Esse “País de suicidas”, como lhe chamou Miguel de Unamuno, inspirando-se em Manuel de Laranjeira, viveu pouco, creio, a memória patrimonial portuguesa. Refizeram os Jerónimos, descobriram, em boa medida graças a escritores e diletantes estrangeiros, o manuelino português, restauraram, como lhes foi possível, este monumento. Mas então, como hoje, este lugar maior da identidade nacional ficou esquecido. Eça de Queiroz, que viveu em Leiria, não o achou digno de qualquer nota significativa para além de uma fugaz carta postal daqui endereçada a um amigo. Elogiou-o, mas não sem lhe apontar um excesso sombrio sobre a arte da renascença em Portugal e de criticar asperamente as “restaurações” que sofria, Ramalho Ortigão (O Culto da Arte em Portugal, 1896), encontrando o monumento melhores páginas de valorização em Vilhena Barbosa (1886). Poucos mais nele atentaram e, entre os que o fizeram, sobressaem nomes estrangeiros (Beckford, Lichnowsky, Raczinsky, Haupt, Dieulafoy, Baedeker).
É preciso esperar por Afonso Lopes Vieira (Onde a terra se acaba e o Mar começa, 1940; Nova demanda do Graal, 1942), e ainda assim num país que o marginalizou e que enjeitou o melhor do integralismo lusitano, para que a poesia pátria se inspire neste templo da memória. Nem os neo-realistas, nem os existencialistas encontraram, neste mausoléu pátrio, inspiração digna de realce. Foi preciso aguardar por Miguel Torga (A Criação do Mundo, IV, 1939; Portugal, 1950) para o vermos entrar na grande literatura que em português se tece entre cujas laudas se impõem as que lhe dedica José Saramago (Viagem a Portugal, 1995).
E, contudo, foi neste Mosteiro que despertou a vocação de historiador de um Jaime Cortesão (Portugal: a Terra e o Homem), como foi na sua Sala do Capítulo, sob o olhar do esguio arquitecto que sonhou tão ousada abóbada, que, em 1922, o Presidente da República António José de Almeida confiou a este templo a guarda das ossadas dos Soldados que na Europa e em África combateram por uma Europa livre. Neste Mosteiro e no chão estremenho em que fundou os seus alicerces sólidos onde Torga descobriu, espantado, páginas maiores de uma História de Portugal que se guarda como coisa secreta dos portugueses.
Formulamos votos, e este é o monumento mais apropriado para propor um voto, de que o Real Mosteiro de Santa Maria da Vitória, no conteúdo simbólico que preserva, barca e arca da memória pátria, vença as muralhas de silêncio e de omissão a que tanto o têm sujeitado, num Portugal distraído dos seus princípios, aborrecido senão envergonhado, ao nível das suas elites bem-pensantes, quiçá, do seu passado em que se rasgaram novos mundos e se pagou o elevado preço dessa ousadia; num País em que o sentido da comemoração histórica, ensopada entre festivais de comes e bebes, apouca a dignidade do acto evocado e dispensa quase sempre o saber do historiador.

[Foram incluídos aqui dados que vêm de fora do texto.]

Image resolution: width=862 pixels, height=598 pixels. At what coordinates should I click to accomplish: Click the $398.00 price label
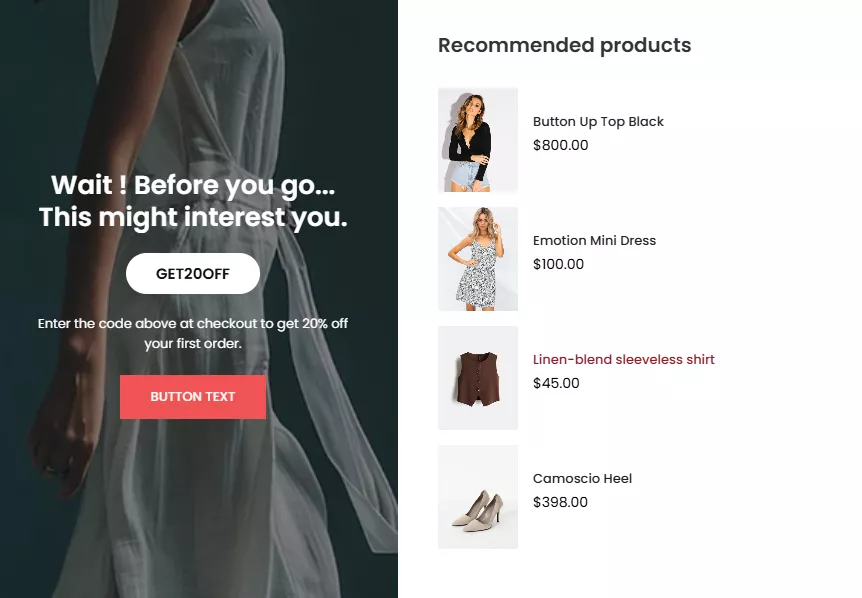[560, 502]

Não assim, Senhoras e Senhores, neste 14 de Agosto de 2009, neste altar cívico em que Portugal se consagra e os portugueses encontram, neste dia de hoje que é o presente do futuro, a razão de se ser uma nação livre e independente, renascida de uma opção extrema entre vida ou morte. Não pode ter sido essa uma questão vã e sem sentido.

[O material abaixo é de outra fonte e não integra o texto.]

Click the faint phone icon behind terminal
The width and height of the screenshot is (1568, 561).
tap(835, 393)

Seja para os que caíram em 14 de Agosto de 1385, seja para todos aqueles nossos conterrâneos e antepassados que pereceram em todas essas outras tardes de Agosto, na Flandres ou em outro qualquer lugar, em que Portugal foi chamado a combater. Desde há vários séculos que este monumento proclama o bem português, numa só e única opção, sem desvios, num só coração, numa só voz e num só querer. Sem isso, não parece possível compreender o significado histórico deste Lugar de encontro em que, nesta hora já vespertina de 14 de Agosto de 2009, temos o privilégio de estar e de nos sentirmos, hoje como sempre, mais portugueses e orgulhosos de o sermos.